- Exercise brief -
Please return every line of the records below that contains the word "agent".

--- Dataset records Enclosed Below ---

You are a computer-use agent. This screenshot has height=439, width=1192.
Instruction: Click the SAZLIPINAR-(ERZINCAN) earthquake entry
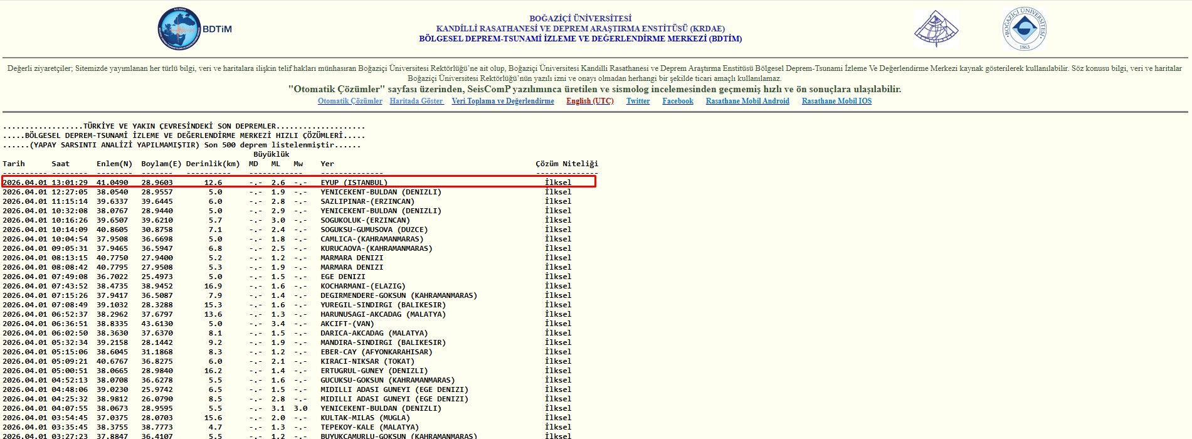(x=367, y=201)
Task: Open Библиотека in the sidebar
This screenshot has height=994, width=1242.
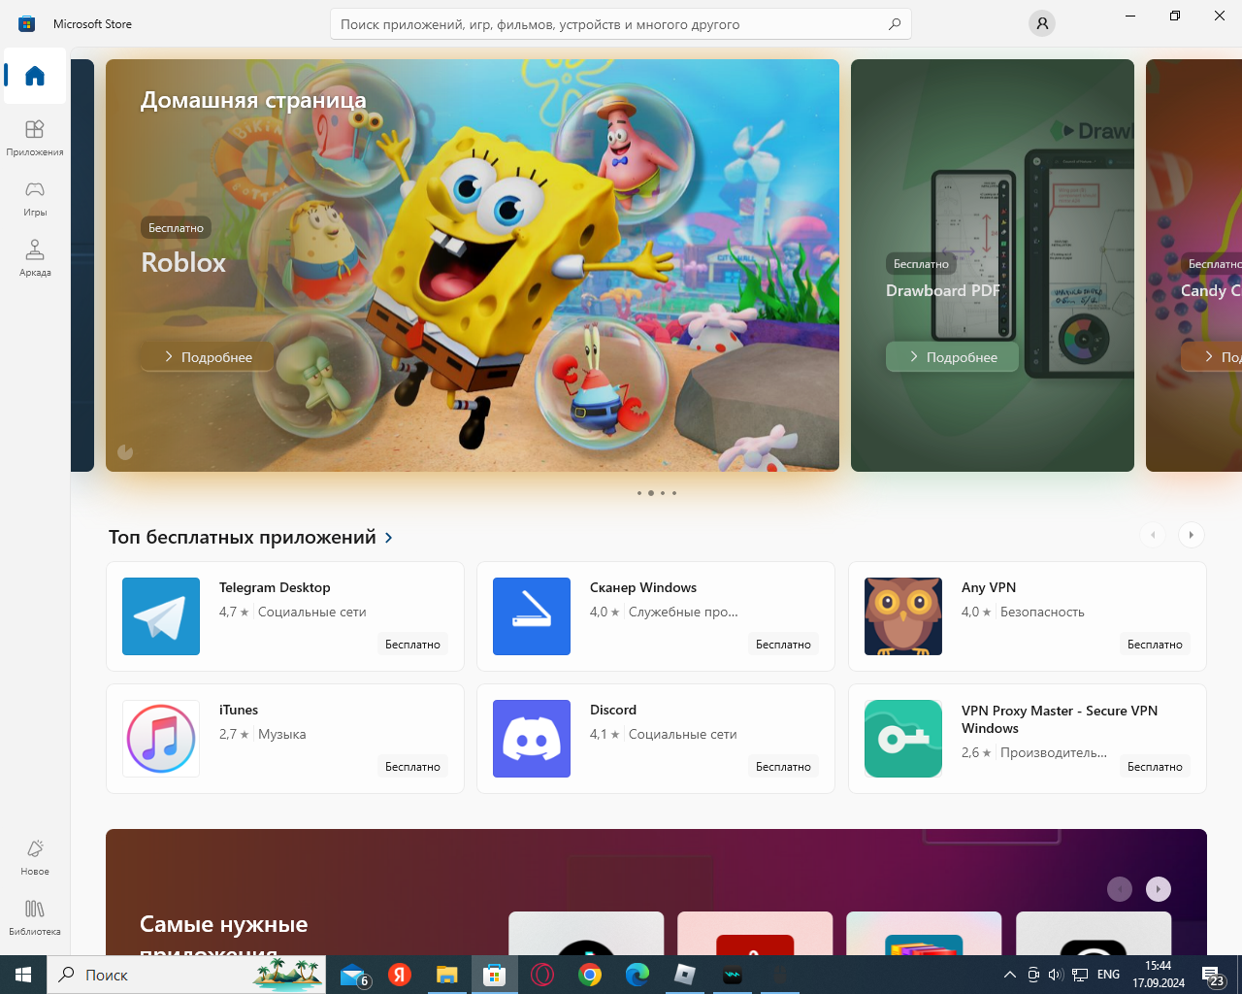Action: pos(35,916)
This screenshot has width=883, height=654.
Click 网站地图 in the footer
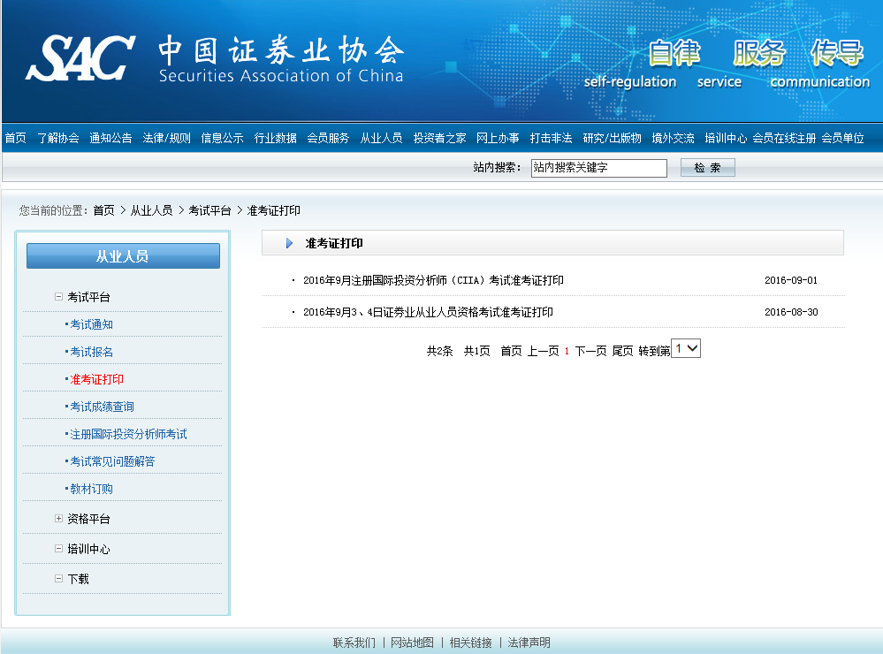click(412, 643)
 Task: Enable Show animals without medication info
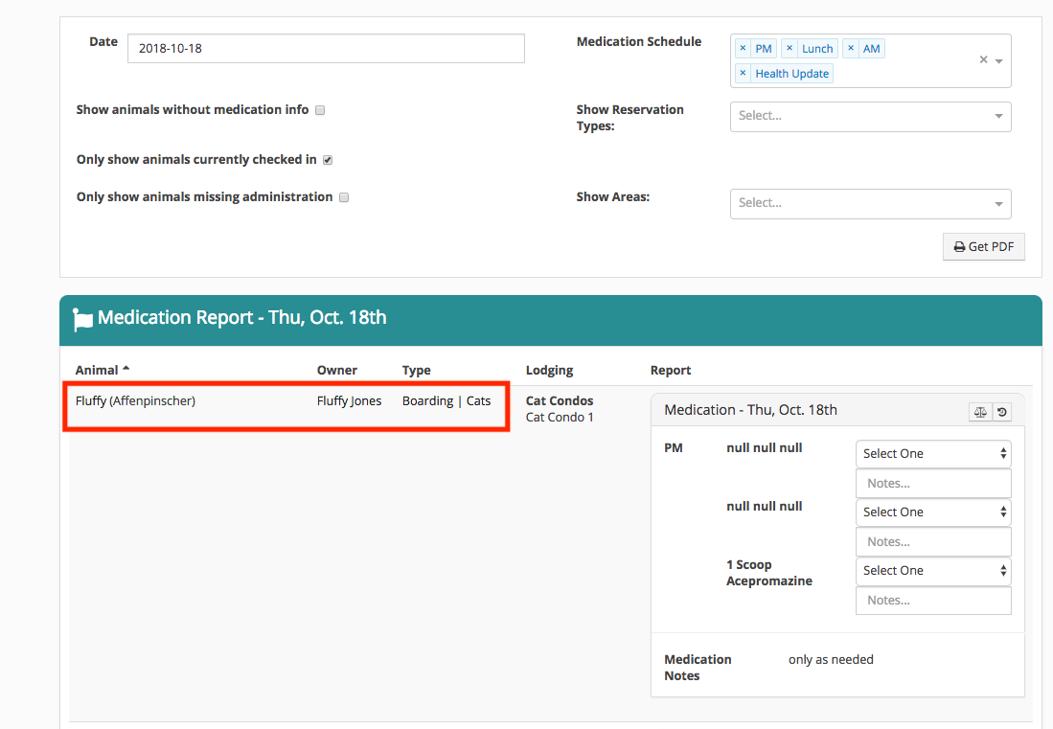pos(320,109)
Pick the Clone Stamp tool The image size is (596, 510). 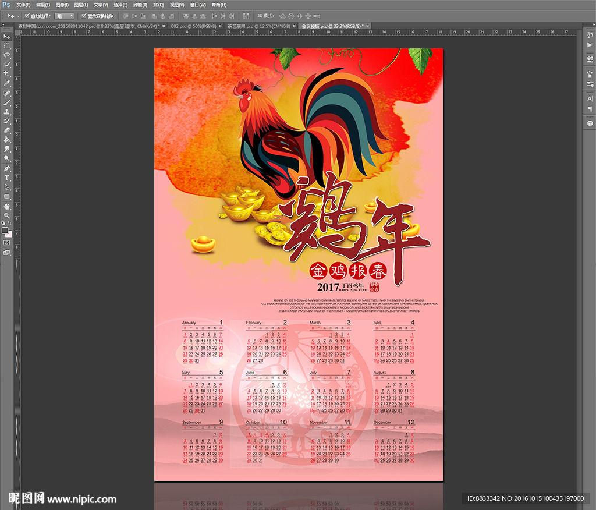(x=7, y=112)
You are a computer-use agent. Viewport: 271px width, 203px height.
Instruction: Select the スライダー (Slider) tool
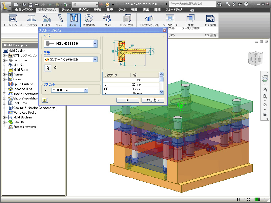coord(46,20)
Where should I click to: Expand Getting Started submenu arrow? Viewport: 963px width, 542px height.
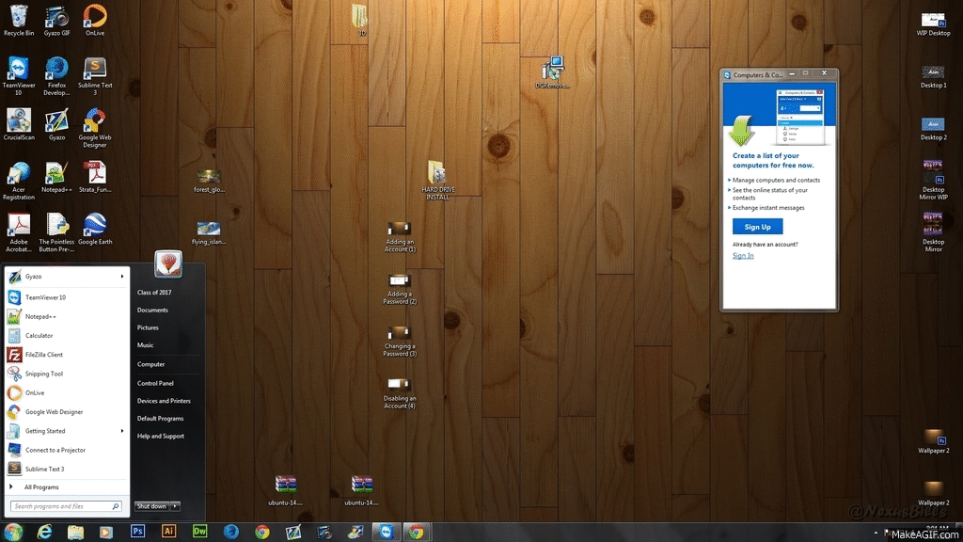(x=122, y=431)
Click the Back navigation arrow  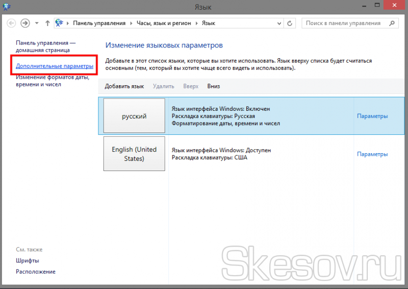11,23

--- End of Enclosed Dataset records ---

- Exercise output -
You are a computer-use agent. This screenshot has height=439, width=1192.
You are a computer-use agent. Viewport: 271px width, 203px height.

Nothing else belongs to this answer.